_НАБОР ЗАДАНИЙ_:
1 > Какой предмет, согласно воспоминанию о бабушке, был зажат в руке перед сном?
2 > Продолжите воспоминание о бабушке, начав сразу после его последнего предложения.

Вот свернулись санки,
и я набок – хлоп!
Кубарем качуся под гору в сугроб…

И казалось, что рассказывает бабушка про меня, возле пекарни как раз такая горка замечательная, вот только кубарем когда летишь – не очень-то весело, особенно если снегу в рукава набьётся да в валенки. Так, зажав в руке сокровище – маленькую стеклянную бутылочку из-под духов – и прижавшись к бабушкиному тёплому боку, засыпала я под её благословение самым счастливым на свете сном – детским.

Бабушку я очень любила, всегда стремилась заслужить её скупую, нечастую похвалу или услышать ласковые слова. Люди, живущие на Севере, как правило, строги и к себе, и к другим, не очень-то многословны, споры не на слова, а на дела. «Вот у меня девка-то!» или «Любая ты моя девочка! Дитятко!» – вот, пожалуй, и всё, что она могла сказать. Но как радовалось моё сердечко этим словам, когда осенью я тащила в корзинку бабушке огромный гриб (гнилой, конечно, она его потихоньку выбрасывала потом), или собирала ягоды, или убирала в доме, мела двор возле нашего дома, или уже студенткой приезжала домой и первым делом бежала в бабушкину комнату, бросалась к ней, обнимала.

_ПРЕДСТАВЛЕННЫЕ ЗАПИСИ_:
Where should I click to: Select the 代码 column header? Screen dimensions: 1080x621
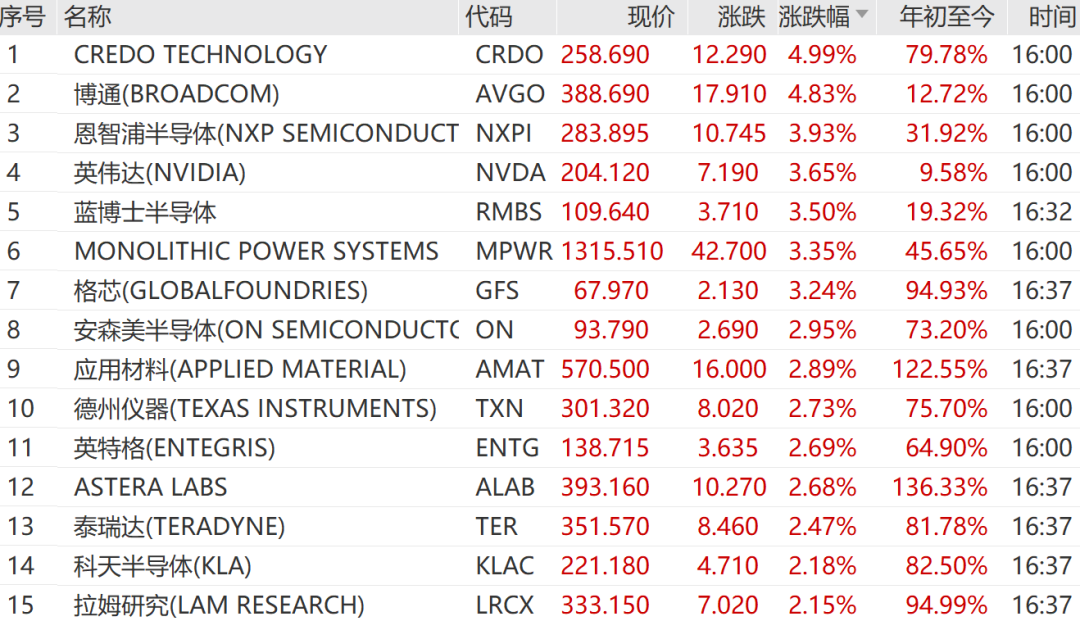(x=488, y=17)
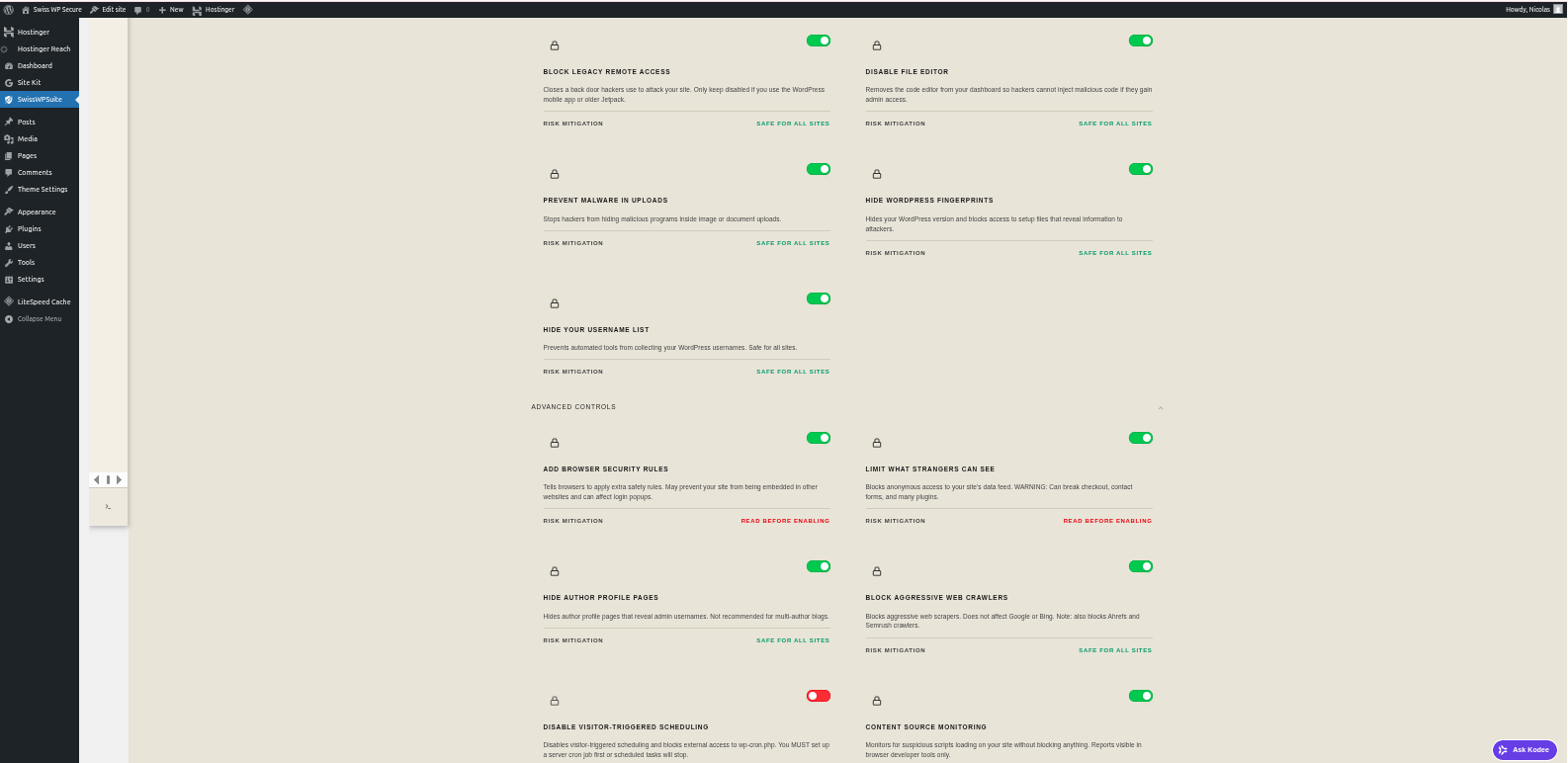
Task: Click the right arrow on the panel handle
Action: 120,479
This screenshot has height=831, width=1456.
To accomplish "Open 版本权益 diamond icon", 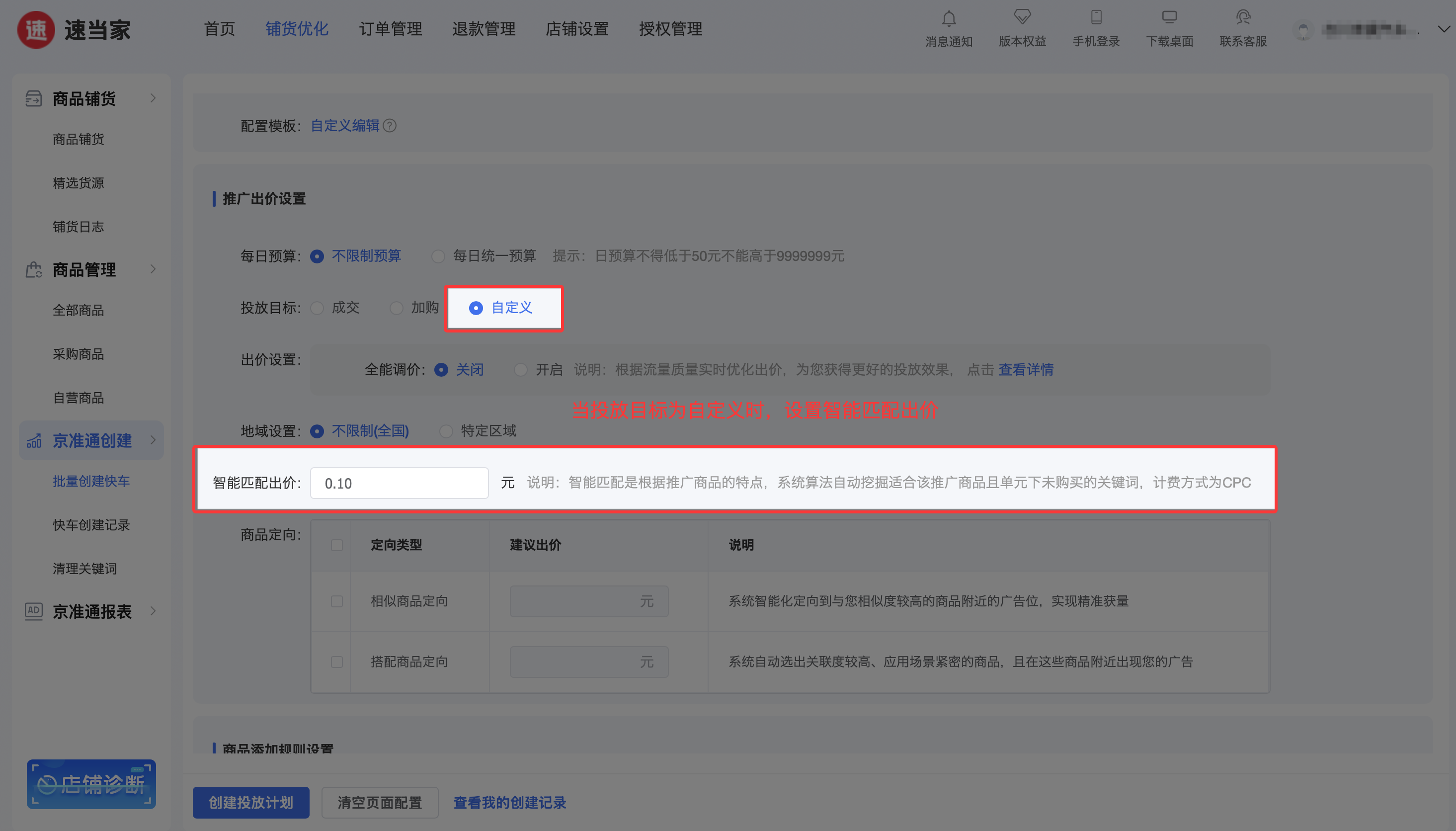I will tap(1022, 17).
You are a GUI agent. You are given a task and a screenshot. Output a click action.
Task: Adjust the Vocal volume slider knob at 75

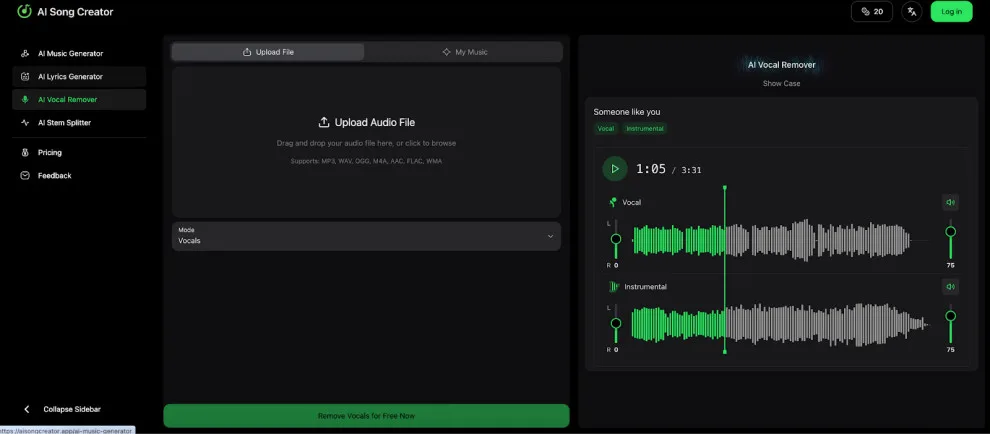click(x=950, y=232)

_РЕЗУЛЬТАТЫ ЗАДАНИЙ_:
1 > Маленькая стеклянная бутылочка из-под духов.

2 >
Именно бабушка научила меня любить лес, поле, деревья, цветы. Нет, она не говорила, что всё это надо любить, просто ценила и любила сама. Помню, весной поплыли мы с ней на лодке за травой, черёмухи цветущие по берегу как облака, из которых на воду нежными белыми снежинками густо осыпались лепестки. Ну как же без душистого букета домой вернуться! Но бабушка меня остановила: «Не тронь, погляди-ко, как обрадела черёмушка солнышку-то да теплу…» И до сих пор я не люблю рвать цветы: они так недолговечны в неволе, даже если это красивая ваза, зато как хороши на клумбе, в поле, в лесу!

А уж сколько мы с бабушкой по лесу выходили!

Сама она грибы и ягоды очень любила собирать, радовалась, что лес рядом, только через поле перейти. А меня куда? С собой в лес, конечно. Устала? Ну, посиди. Поесть захотела? В корзинке у бабушки и сухарик, и морковка найдутся. Правда, один из таких походов закончился драматически.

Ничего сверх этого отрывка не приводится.